“Was not their mistake once more bred of the life of slavery that they had been living?—a life which was always looking upon everything, except mankind, animate and inanimate—‘nature,’ as people used to call it—as one thing, and mankind as another, it was natural to people thinking in this way, that they should try to make ‘nature’ their slave, since they thought ‘nature’ was something outside them” — William Morris


Saturday, February 8, 2014

My Talk to the Rice Faculty in mid-Feb

The Humanities in the Age of Ecological Emergency
Timothy Morton


Humans created the Anthropocene, with its global warming. Not jellyfish. Not fungi.
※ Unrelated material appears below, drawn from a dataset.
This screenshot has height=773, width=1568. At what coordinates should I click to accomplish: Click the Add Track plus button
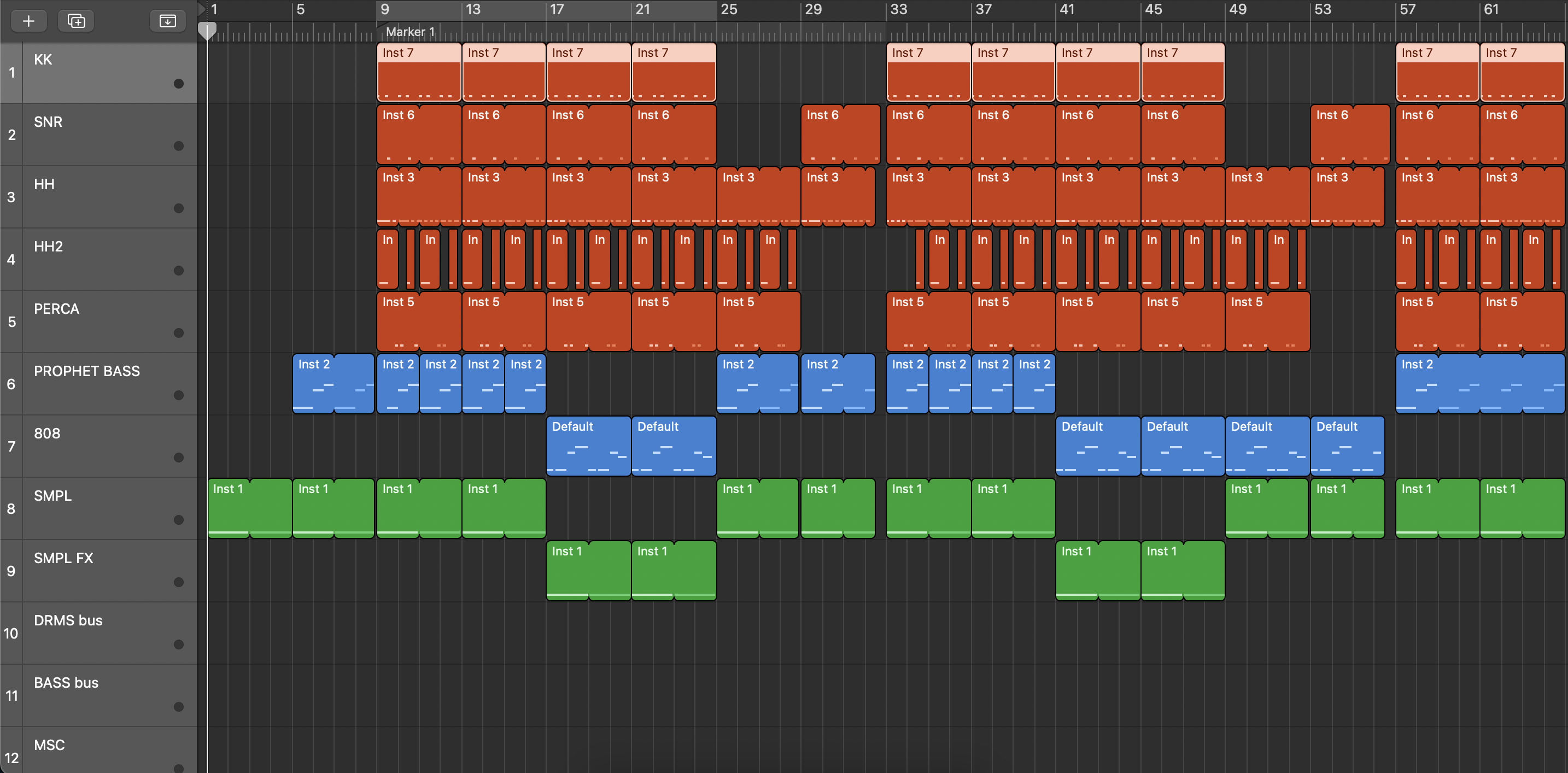pyautogui.click(x=28, y=21)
Not coral reefs.
The Humanities know a thing or two about humans.
It is imperative therefore that the Humanities be in the mix of thinking that addresses the Anthropocene. Not as a decorative adjunct to science, but alongside it, fueling it, thinking it, analyzing and critiquing it.

This talk is about that.

2 comments:

Anonymous said...

I wish I could be there!
The Humanities are crucial, especially as pseudo-science aligns itself with universities (via big industrial agriculture). We need sharp, critically minded readers to catch & contest the logical fallacies, the obfuscations, and the outright bullshit --all of which simply further human domination and disconnectedness.
Rant over.
Good luck at your talk.

"Gallo" said...

Hi Timothy!
I am a phd candidate doing research on community gardens and spatial practices through objects! is this talk recorded anywhere to listen to?